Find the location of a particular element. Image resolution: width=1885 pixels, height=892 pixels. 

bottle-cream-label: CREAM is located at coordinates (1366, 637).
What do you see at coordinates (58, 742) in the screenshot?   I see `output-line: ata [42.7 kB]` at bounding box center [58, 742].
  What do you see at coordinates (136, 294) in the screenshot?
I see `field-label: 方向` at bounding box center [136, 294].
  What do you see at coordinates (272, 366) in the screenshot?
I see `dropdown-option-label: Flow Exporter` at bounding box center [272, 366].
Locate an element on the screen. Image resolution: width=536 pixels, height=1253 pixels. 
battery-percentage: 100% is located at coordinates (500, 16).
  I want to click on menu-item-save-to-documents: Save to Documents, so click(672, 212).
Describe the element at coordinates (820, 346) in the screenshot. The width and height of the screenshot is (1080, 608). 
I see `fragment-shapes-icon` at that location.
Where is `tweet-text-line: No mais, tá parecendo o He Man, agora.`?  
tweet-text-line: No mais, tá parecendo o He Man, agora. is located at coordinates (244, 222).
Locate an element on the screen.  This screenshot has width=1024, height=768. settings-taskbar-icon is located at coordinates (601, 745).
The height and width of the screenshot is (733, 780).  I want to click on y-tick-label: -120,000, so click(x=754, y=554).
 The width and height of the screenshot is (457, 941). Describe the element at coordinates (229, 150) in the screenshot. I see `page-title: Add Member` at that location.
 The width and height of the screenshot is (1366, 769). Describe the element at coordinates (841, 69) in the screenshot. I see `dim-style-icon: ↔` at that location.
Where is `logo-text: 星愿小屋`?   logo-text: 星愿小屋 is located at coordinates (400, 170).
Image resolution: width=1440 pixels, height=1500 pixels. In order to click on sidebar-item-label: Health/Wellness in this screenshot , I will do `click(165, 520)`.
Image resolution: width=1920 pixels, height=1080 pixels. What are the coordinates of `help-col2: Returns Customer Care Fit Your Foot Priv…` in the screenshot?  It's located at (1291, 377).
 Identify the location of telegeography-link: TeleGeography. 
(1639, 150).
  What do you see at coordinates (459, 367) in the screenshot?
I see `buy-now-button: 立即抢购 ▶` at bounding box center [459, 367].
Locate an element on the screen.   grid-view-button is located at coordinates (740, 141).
----
WORK INSTRUCTION -> Count the lines in the records above that contain the string "text", treating uppercase and lowercase as different, and reply with the number alone.

ANSWER BOX -> 3